A novel by Mark M. DeRobertis

Muhsin Muhabi is a Palestinian potter, descended from a long line of potters. His business is run from the same shop owned by his ancestors since the day his forebears moved to Nazareth. The region's conflict saw the death of his oldest son, and rogue terrorists are in the process of recruiting his youngest in their plot to assassinate the Pope and Israeli prime minister.

Professor Hiram Weiss is an art historian at Nazareth’s Bethel University. He is also a Shin Bet operative on special assignment. With the help of fellow agent, Captain Benny Mathias, he plans to destroy the gang responsible for the death of his wife and only child. He puts a bomb in the ancient vase he takes on loan from Muhsin’s Pottery Shop.
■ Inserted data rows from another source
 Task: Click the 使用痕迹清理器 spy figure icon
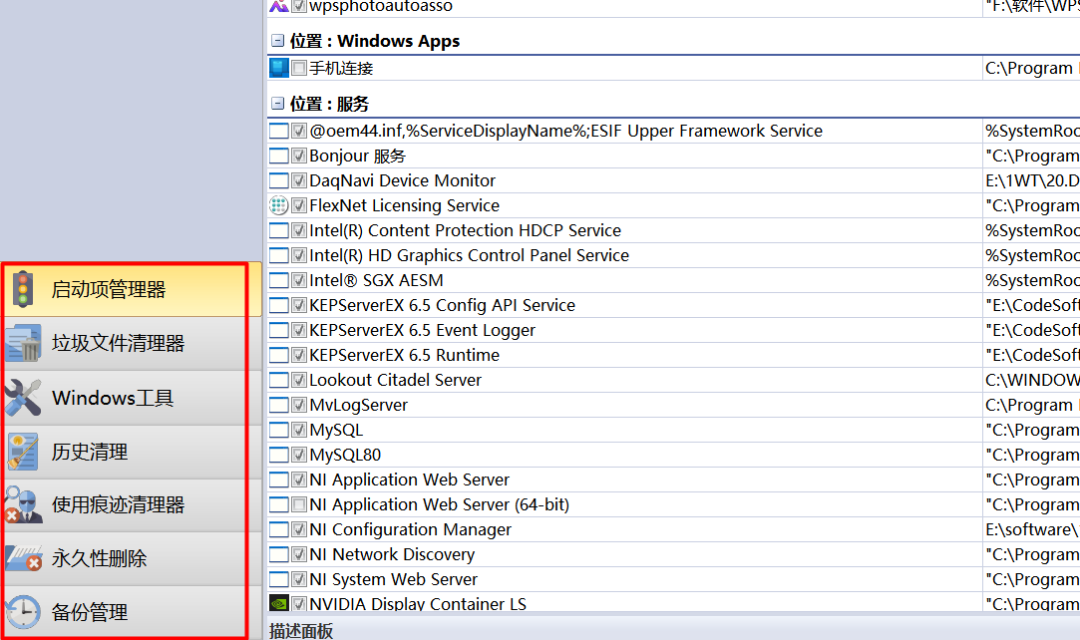click(x=23, y=505)
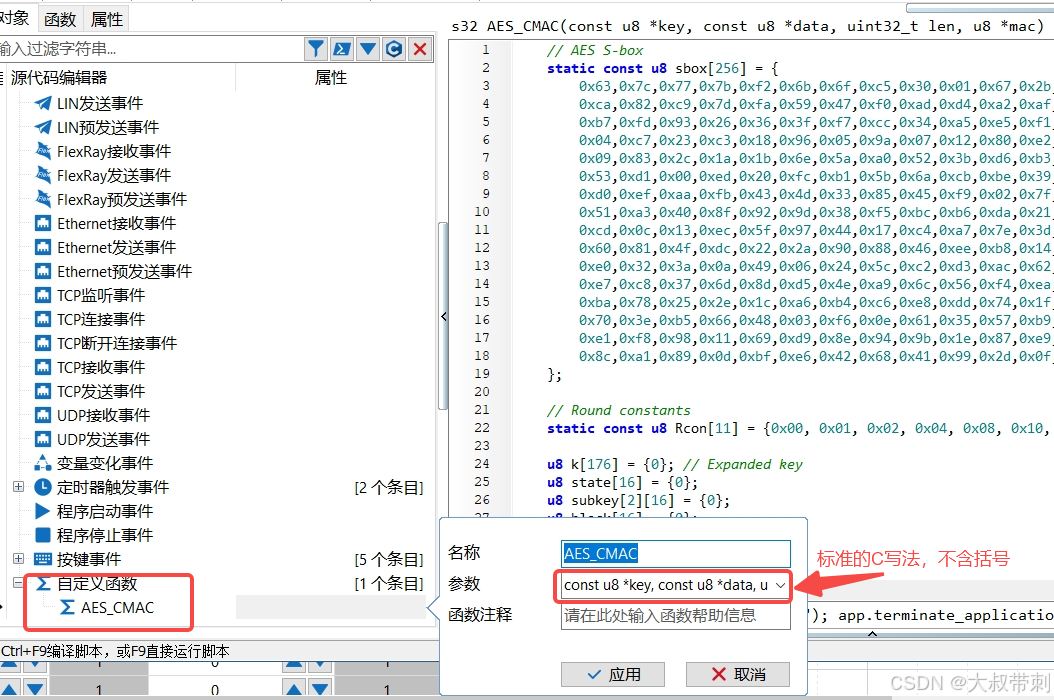Click the red X clear filter icon
The image size is (1054, 700).
[x=420, y=48]
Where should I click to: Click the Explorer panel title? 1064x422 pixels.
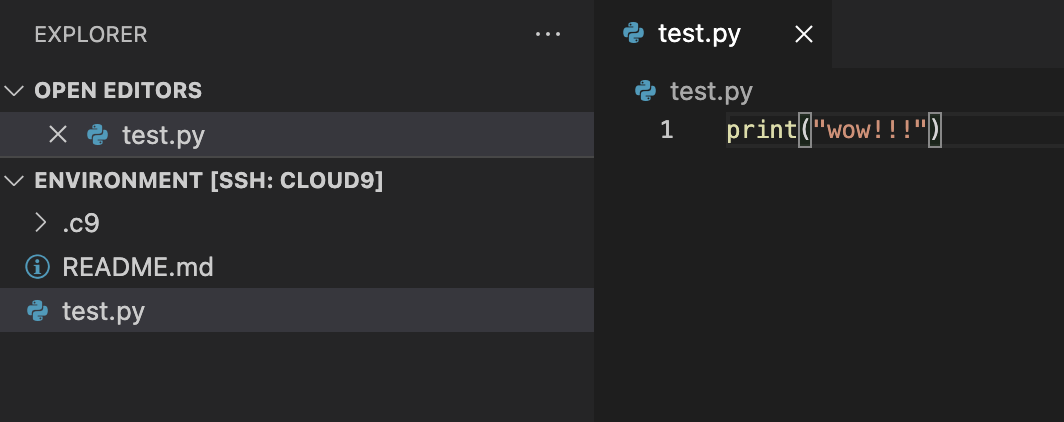click(91, 35)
Mary Levin, the charming assistant to the director of Shin Bet, has lost a husband and most of her extended family to recurring wars and never-ending terrorism. She dedicates her life to the preservation of Israel, but to whom will she dedicate her heart? The brilliant professor from Bethel University? Or the gallant captain who now leads Kidon?

Harvey Holmes, the Sherlock of Haunted Houses, is a Hollywood TV host whose reality show just flopped. When a Lebanese restaurant owner requests his ghost-hunting services, he believes the opportunity will resurrect his career. All he has to do is exorcise the ghosts that are haunting the restaurant. It happens to be located right across the street from Muhsin’s Pottery Shop.




Thursday, February 24, 2011

Characters, THE VASE - The Villains!

So now we talk about the bad guys. Every story has bad guys, no? Well, then, almost every story does, and THE VASE certainly does. And who can be worse bad guys than terrorists? After all, they’re murderers. Child killers even. And that’s about as low as a bad guy can get. And the terrorists in THE VASE are all of that. We see in a flashback the results of an uprising they caused, and the tragedy it truly is. Several lives are lost and several more are impacted horribly. Fathers lose sons, husbands lose wives, and hatred escalates out of control.

So we have Hakim Khaleel, himself a tragic figure with a tragic past. Raised in a slum, that later became a state park, he holds no warmth to anything Jewish. To him, Jews are oppressors, who have occupied Palestine, his homeland, and rule with no regard to Palestinian interests. He is Hamas, at first, but rebels against his own leader when he makes peace with Israel. To bring home his fight, he plans on assassinating the Israeli prime minister, the visiting Pope, and even his own Hamas president. He has a gang of six wayward individuals, which includes his right hand man, Rashad Aziz, and together, they recruit youngsters as suicide bombers.

So that’s all scumbag stuff. Or is it? Consider he doesn’t do it for money. He doesn’t do it for fame. And he doesn’t do it for advancement within any organization. His ultimate purpose? To liberate Palestine from Israeli control. But do his means justify his end? Certainly not to any reasonable person. But who said he was reasonable? In his mind, he’s perfectly justified. But is he living a dream…or a nightmare?